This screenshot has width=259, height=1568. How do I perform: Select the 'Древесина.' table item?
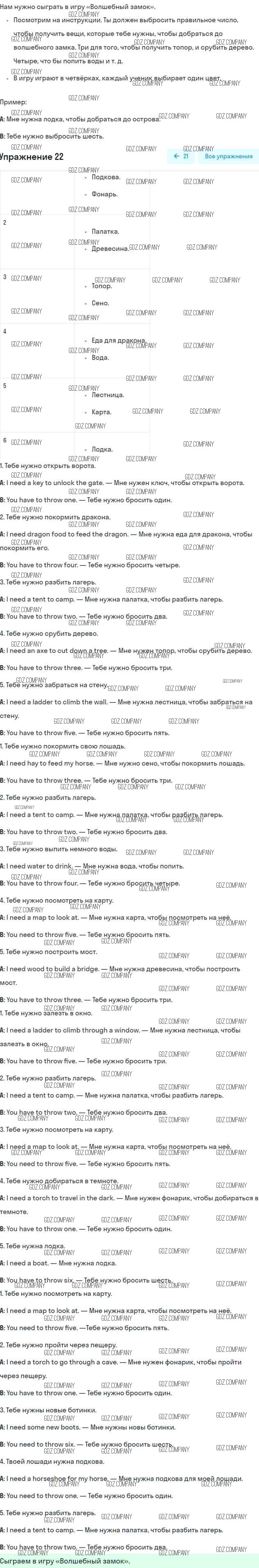coord(110,248)
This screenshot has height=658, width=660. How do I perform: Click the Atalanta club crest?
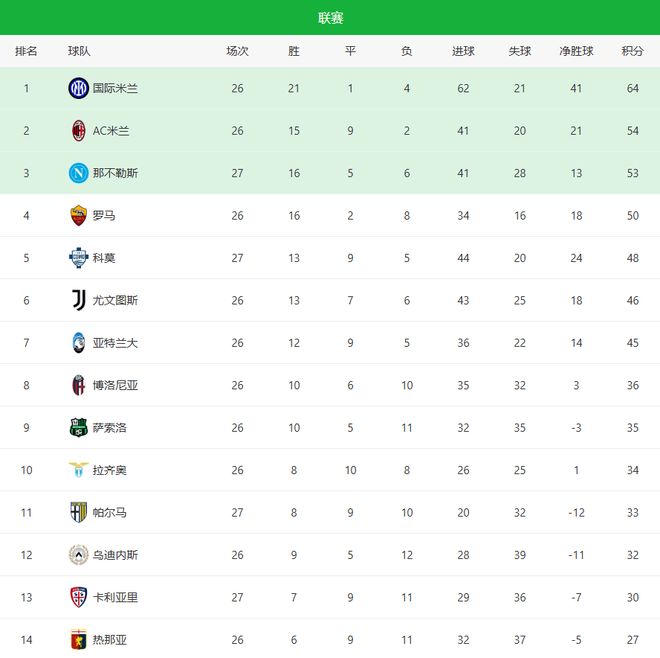tap(78, 343)
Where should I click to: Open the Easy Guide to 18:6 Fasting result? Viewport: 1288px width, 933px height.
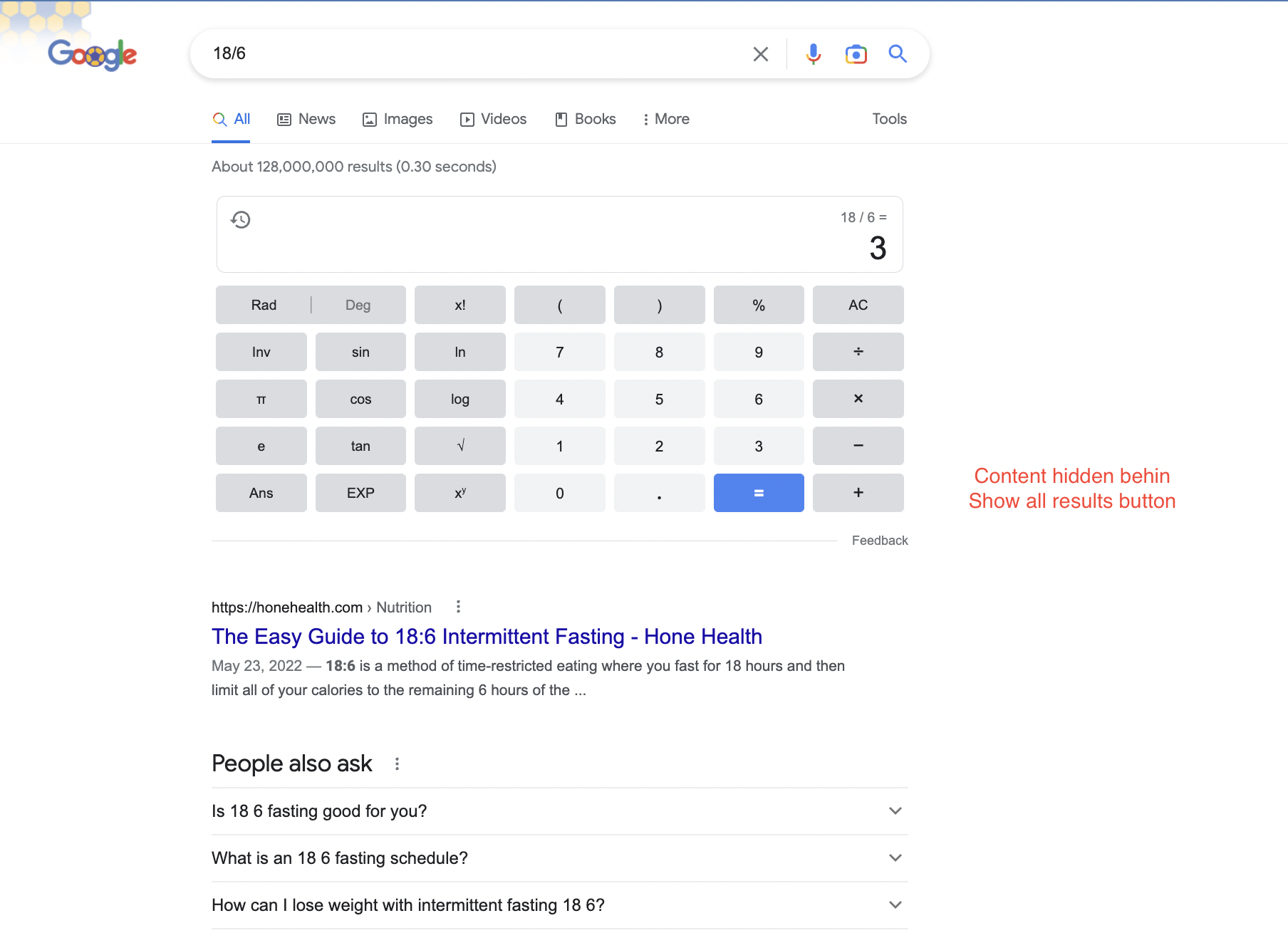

» To do:
Collect each line in the records that contains the string "height" and copy it out in full. Letter case counts.

» Task solution:
This screenshot has width=259, height=1568. How do I perform: Select the 'Древесина.' table item?
This screenshot has height=658, width=660. How do I perform: Click the Atalanta club crest?
Where should I click to: Open the Easy Guide to 18:6 Fasting result? Viewport: 1288px width, 933px height.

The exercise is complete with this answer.